Objectives- To find out the spectrum of genetic mutations in patients with early infantile epileptic encephalopathy of unknown etiology.

Methods- Next generation sequencing was performed in 51 children (51% females) between January 2014 and June 2016 with any of the following features- 1. Early onset epileptic encephalopathy without clear etiology with normal/ non conclusive MRI and/or metabolic screen. 2. Clinical suspicion of SCN related severe epilepsy.

Results- Significant gene mutations were seen in 26/51(51%) subjects, 17 and 8 had variations of uncertain significance and normal panels respectively. The most common gene mutation seen was SCN1A (13/26) and the other mutations seen were KCNT1, SLC2A1, CDKL5, WWOX, TREX1, PCDH19, ARX, GABRG2 and STXBP1. Parental analysis was done in 19 subjects and helped in assessing non-pathogenicity of some mutations which were earlier thought to be of possible significance.

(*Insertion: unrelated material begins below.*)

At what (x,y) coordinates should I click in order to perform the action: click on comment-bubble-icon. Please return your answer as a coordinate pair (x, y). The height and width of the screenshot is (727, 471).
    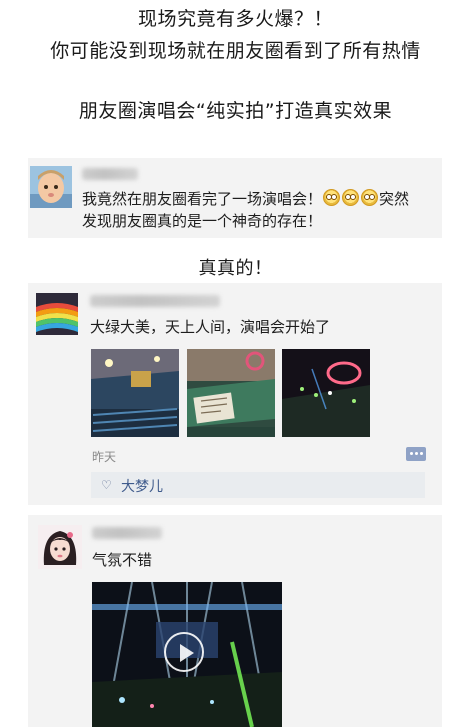
    Looking at the image, I should click on (416, 454).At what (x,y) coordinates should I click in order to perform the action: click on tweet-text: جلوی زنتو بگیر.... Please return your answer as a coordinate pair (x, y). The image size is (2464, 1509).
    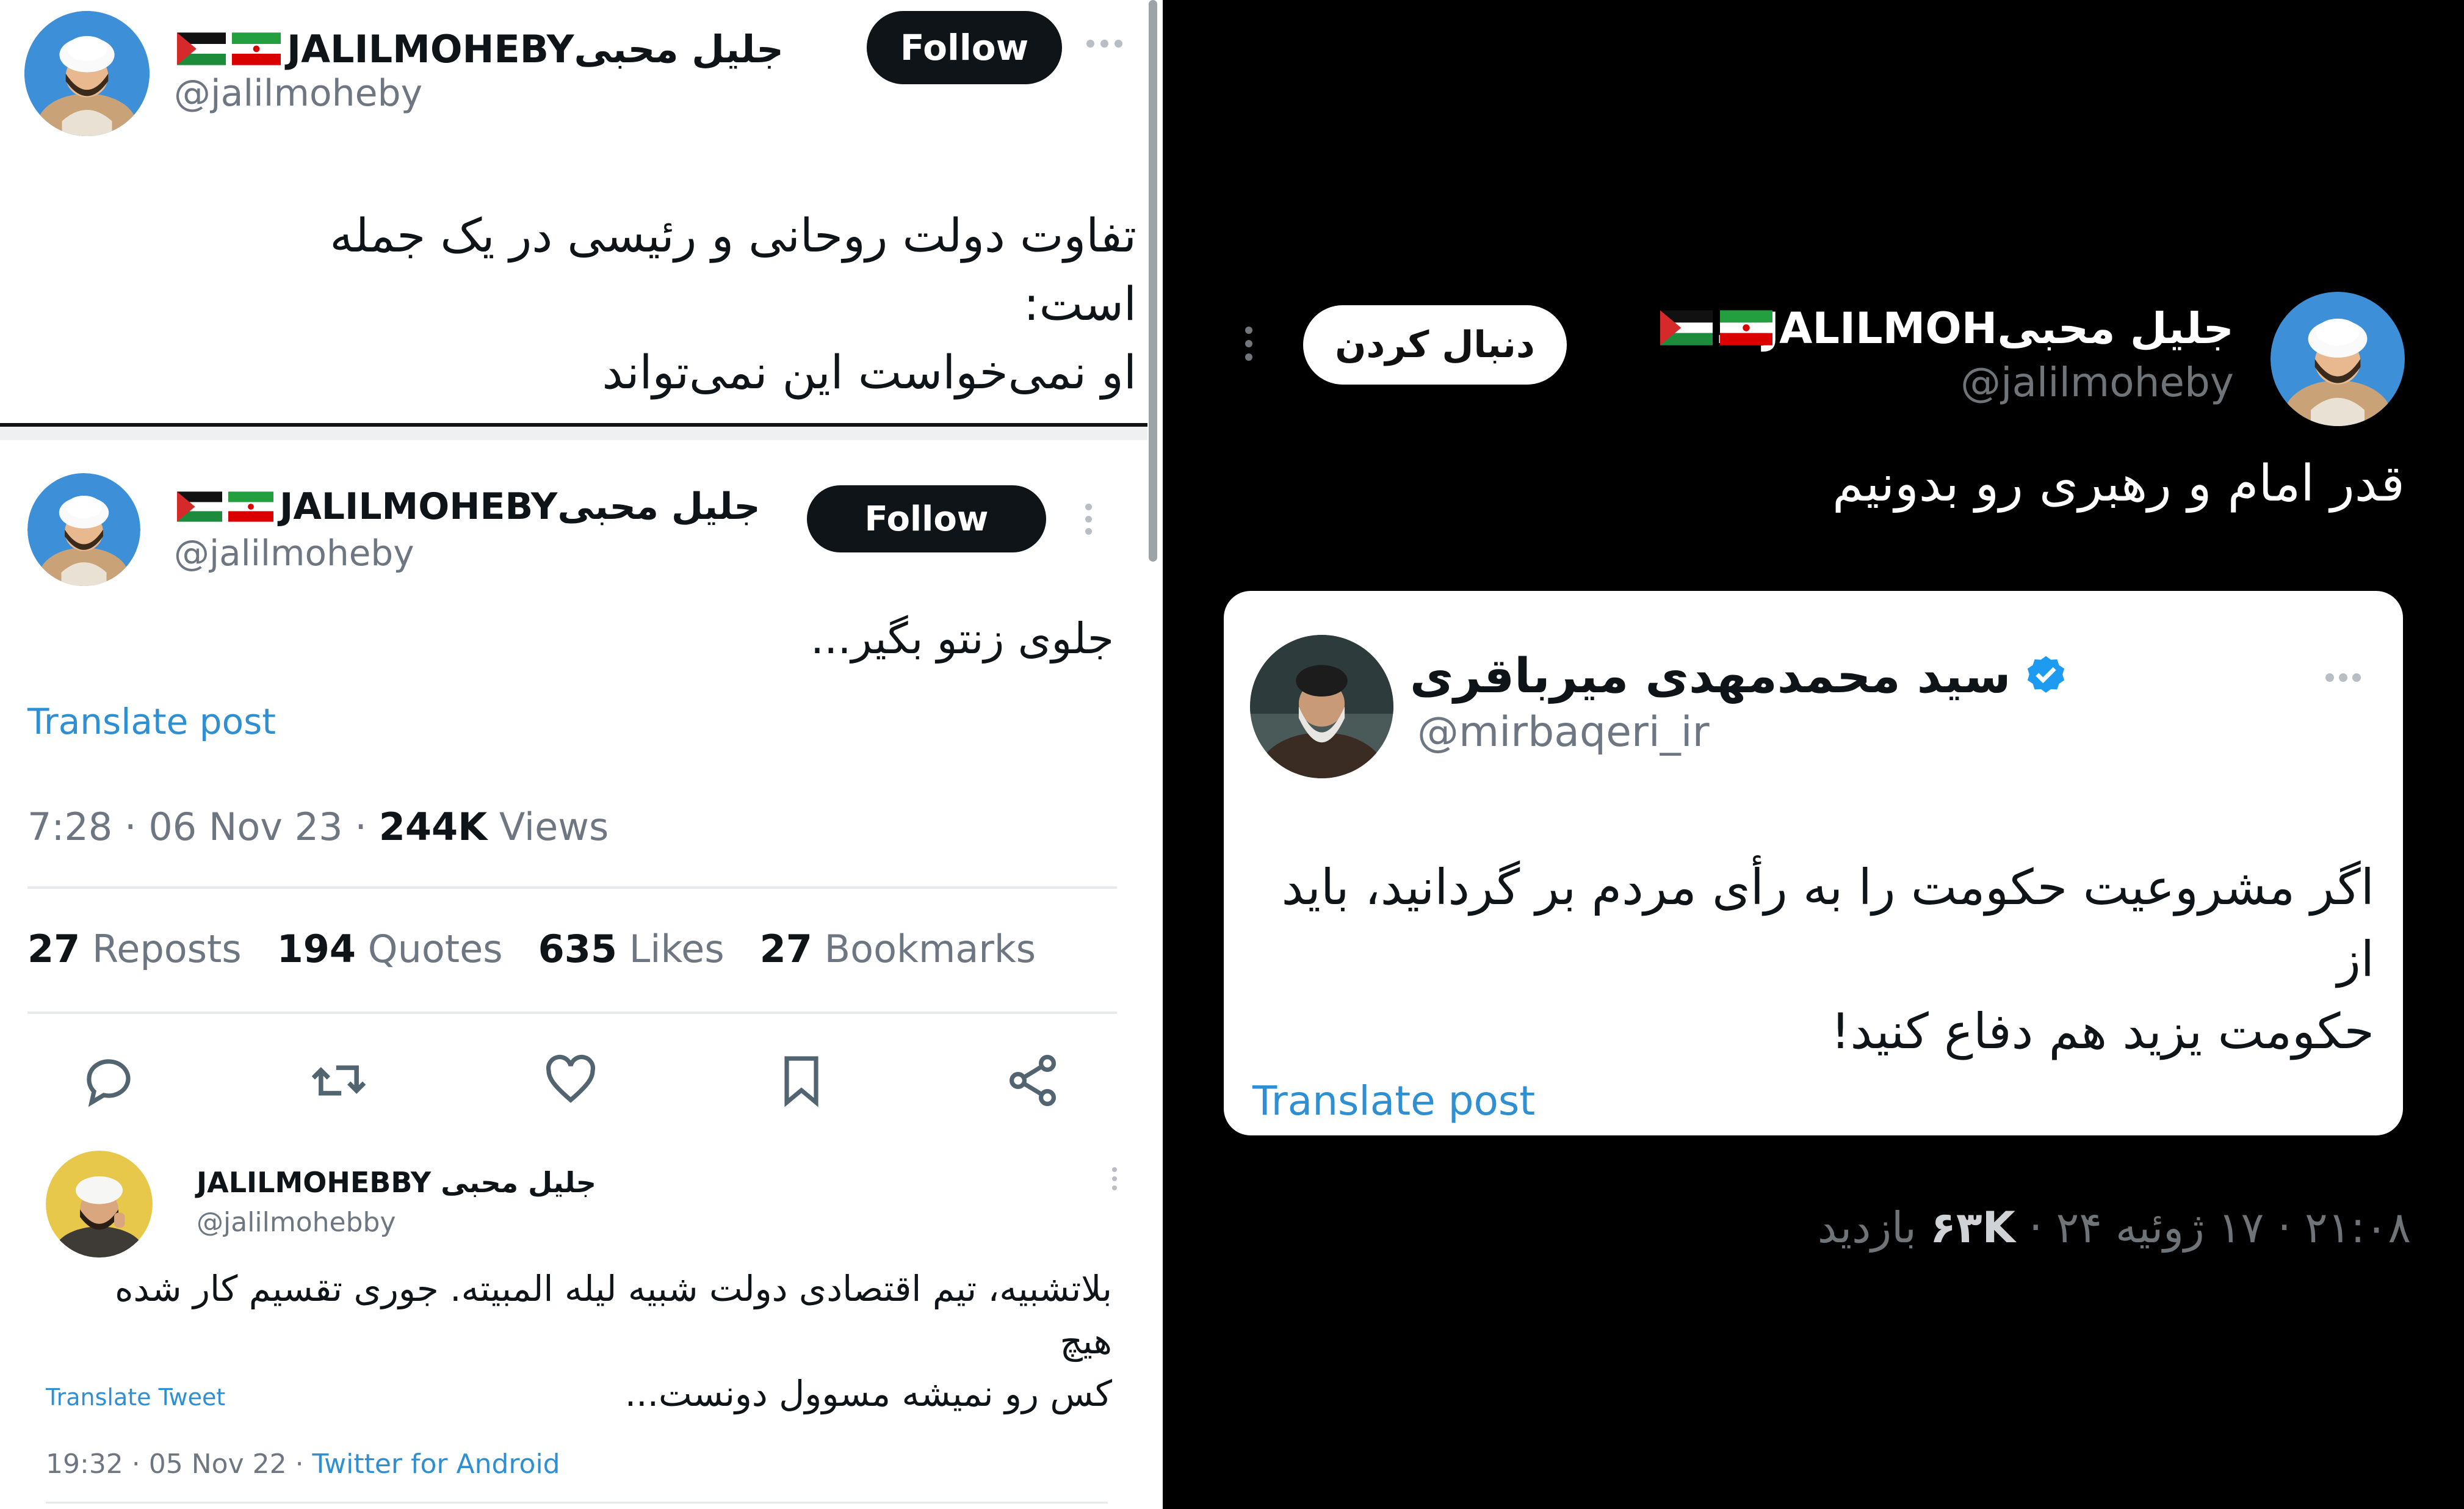
    Looking at the image, I should click on (962, 638).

Conclusions- More than half of our patients had significant genetic mutations and this shows the importance of NGS for early onset epileptic encephalopathy with unknown etiology. Parental studies, genetic counselling and prenatal diagnosis should be offered to all patients with positive diagnosis. Knowing the etiology can dictate managementi.e. ketogenic diet for SLC2A1 mutation and avoiding sodium channel blockers in SCN1A mutation, early use of stiripentol in SCN1A/ KCNT1 gene mutations etc.